Generalizing to Multiclass

Papers often propose the resampling algorithm for the case of binary classification only. In many cases, the algorithm only expects a set of points to resample and has nothing to do with the existence of a majority class (e.g., estimates the distribution of points then generates new samples from it) so it can be generalized by simply applying the algorithm on each class. In other cases, there is an interaction with the majority class (e.g., a point is borderline in BorderlineSMOTE1 if the majority but not all its neighbors are from the majority class).

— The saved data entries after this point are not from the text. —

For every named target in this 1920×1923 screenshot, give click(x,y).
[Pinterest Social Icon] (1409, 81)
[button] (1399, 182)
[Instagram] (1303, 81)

In this case, a one-vs-rest scheme is used as proposed in [1]. For instance, a point is now borderline if most but not all its neighbors are from a different class.

Generalizing to Real Ratios

Papers often proposes the resampling algorithm using integer ratios. For instance, a ratio of 2 would mean to double the amount of data in a class and a ratio of $2.2$ is not allowed or will be rounded. In Imbalance.jl any appropriate real ratio can be used and the ratio is relative to the size of the majority or minority class depending on whether the algorithm is oversampling or undersampling. The generalization occurs by randomly choosing points instead of looping on each point. That is, if a $2.2$ ratio corresponds to $227$ examples then $227$ examples are chosen randomly by replacement then applying resampling logic to each. Given an integer ratio $k$, this falls back to be on average equivalent to looping on the points $k$ times.

[1] Fernández, A., López, V., Galar, M., Del Jesus, M. J., and Herrera, F. (2013). Analysing the classifi- cation of imbalanced data-sets with multiple classes: Binarization techniques and ad-hoc approaches. Knowledge-Based Systems, 42:97–110.